Nowy budżet to przede wszystkim owoc współpracy i kompromisu między prezydentem i mającym większość w radzie klubem radnych Prawa i Sprawiedliwości.
Rozwój i przyszłość Mielca
Podobnie jak przed rokiem do przygotowanych przez urzędników prezydenta założeń budżetowych na rok 2017 wniesiono wiele poprawek i modyfikacji, które w stosunku do pierwszego projektu zmniejszyły dochody o 1,2 mln, wydatki o 2,1 mln i deficyt o 863,9 tys. zł. Ponad 62 milionowy deficyt będzie pokryty nadwyżką z lat minionych – 9,7 mln i koniecznym w tej sytuacji kredytem szacowanym na 52,8 mln. Oczywiście są to wstępne założenia planu finansowego miasta na 2017 rok, które zapewne będą ulegać sporym zmianom.
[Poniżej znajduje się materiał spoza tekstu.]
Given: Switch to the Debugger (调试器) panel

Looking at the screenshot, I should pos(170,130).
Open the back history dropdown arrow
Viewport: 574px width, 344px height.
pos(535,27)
Prezydent Mielca Daniel Kozdęba podkreślał, że aż blisko 30 procent naszego budżetu stanowią wydatki inwestycyjne i chodzi nie tylko o te największe jak nowa hala, biblioteka i wiadukt dla północnej obwodnicy miasta, ale także wiele innych ponad 70 zadań inwestycyjnych, których listę udało się dopracować dzięki znalezieniu nici współpracy między prezydentem i radnymi PiS. - Inwestycje to rozwój miasta i jego przyszłość. To np. nowe tereny inwestycyjne, rozwój budownictwa mieszkaniowego i wzrost podatków trafiających do miejskiej kasy. Przy tak dużym zakresie inwestycji, których wartość zbliżona jest do 1/3 budżetu, trudno uniknąć problemu deficytu, ale musimy się z tym zmierzyć, bo najbliższe lata to ostatni dzwonek na pozyskiwanie dofinansowań w wyniku alokacji środków unijnych na lata 2015-2020. Część dofinansowań już udało się nam pozyskać, o inne się staramy, dlatego część inwestycji jest uwarunkowana efektami tych starań o pieniądze z zewnątrz – mówił Daniel Kozdęba.